Because the data is unavailable during the recovery process, the recovery must complete as quickly as possible. To obtain minimum elapsed times, your recovery strategy should focus on reducing the amount of data to be processed, devoting the maximum amount of available resources (such as tape drives, sort space, and CPU cycles) to the recovery process, and using high-performance processing techniques.
Many problems, such as logical errors in application programs and storage device failures, can damage more than one database. Your recovery strategy should take into consideration the complications that are introduced when you must recover multiple databases simultaneously. You must also make plans for recovery after a disaster (such as a fire or storm) wipes out your data center.
To recover an IMS database, you can use the BMC Recovery utility or the IBM IMS Database Recovery utility. The BMC Recovery utility provides fast performance and numerous features, including concurrent recovery of multiple databases to any point in time with efficient use of available resources.
Manage the recovery strategy
Recovery strategies can be highly complex.
Preparing for a variety of recovery scenarios ensures that you can always meet service level agreements, regardless of inevitable problems. You are faced with difficult decisions that require carefully balancing the goals of data integrity, data availability, and resource conservation. Some complicated recovery situations are challenging to analyze and tricky to address.
The Database Recovery Control (DBRC) feature of IMS is central to any recovery strategy in an IMS environment. DBRC monitors and records information about the use of system log data sets. DBRC records information about databases that are registered and, in a share-control environment, ensures data integrity of the registered databases. All BMC products that work with IMS databases work with DBRC.
However, IMS, DBRC, and utilities do not provide all the help you need for managing your recovery strategy. For example, they do not address the following concerns:
- How frequently should you copy specific databases? At what times should you copy them? How can you ensure that copies are occurring as frequently as you have planned? How long should you keep the copies? What types of backups should you perform to provide for various recovery scenarios? How can you ensure that all databases are copied--that none have been omitted inadvertently?
- Should you use change accumulation? If so, how frequently should you perform it? How can you ensure that change accumulations are occurring as frequently as you have planned? How long should you keep log and change accumulation data sets?
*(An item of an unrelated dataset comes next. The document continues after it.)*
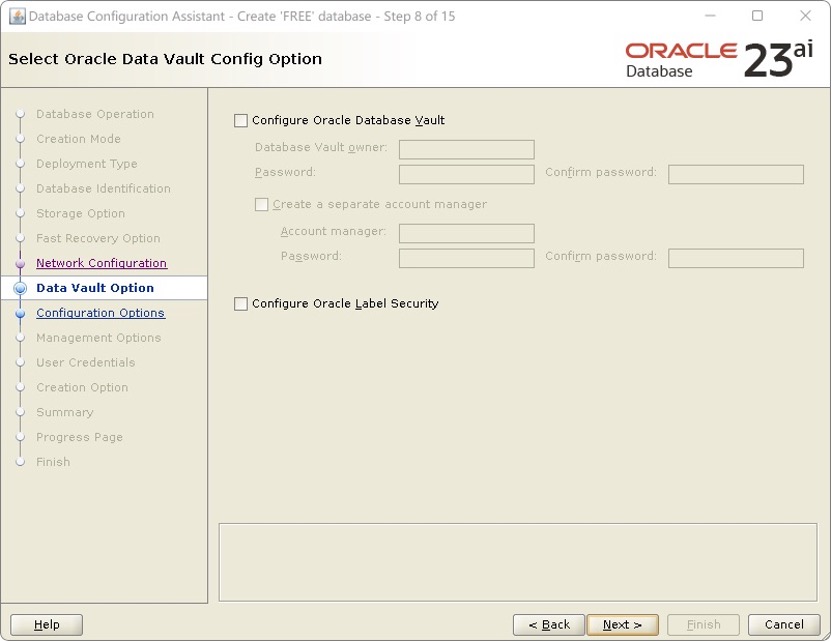The image size is (832, 642).
Task: Enable Configure Oracle Label Security
Action: pos(240,303)
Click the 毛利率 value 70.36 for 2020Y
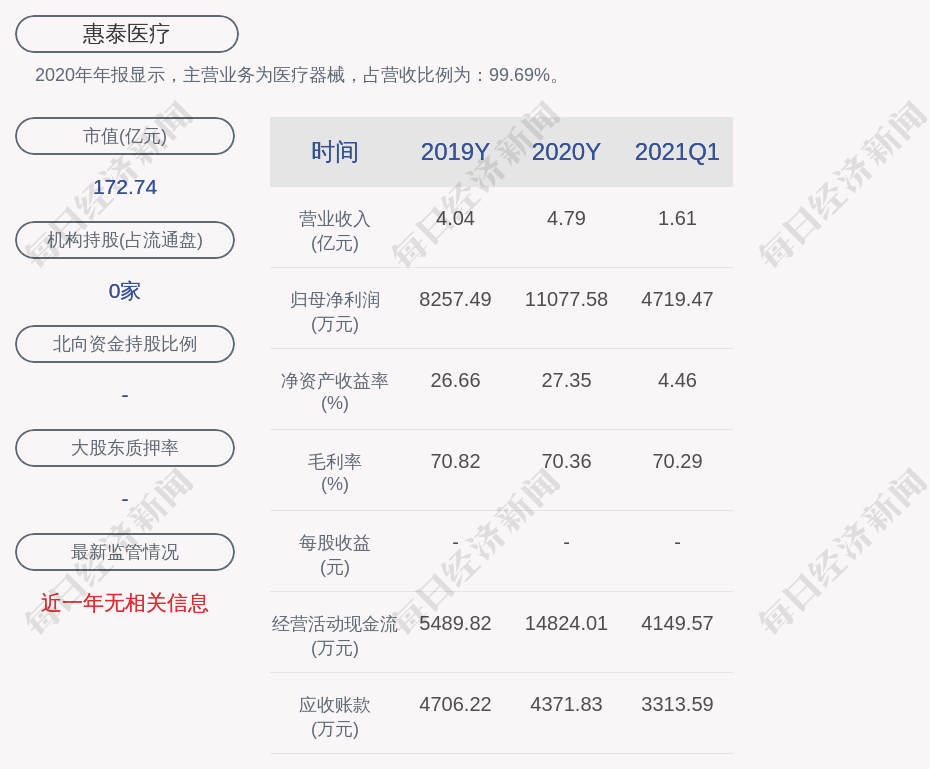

- What caused the problem that damaged the database? What is the best method for recovering the database? How can you ensure that all elements required for the recovery are in usable condition? If the problem has affected multiple databases, how can you ensure that all of these databases are recovered to a consistent point? What can you do if no IMS-defined recovery points are valid in this situation? How can the recovery execute as quickly and efficiently as possible? How can you prepare for disaster recovery and test your plan?
The Recovery Manager functions and utilities help you answer these questions. They simplify the recovery management process and provide the tools you need to prepare for, analyze, and initiate a recovery in any situation.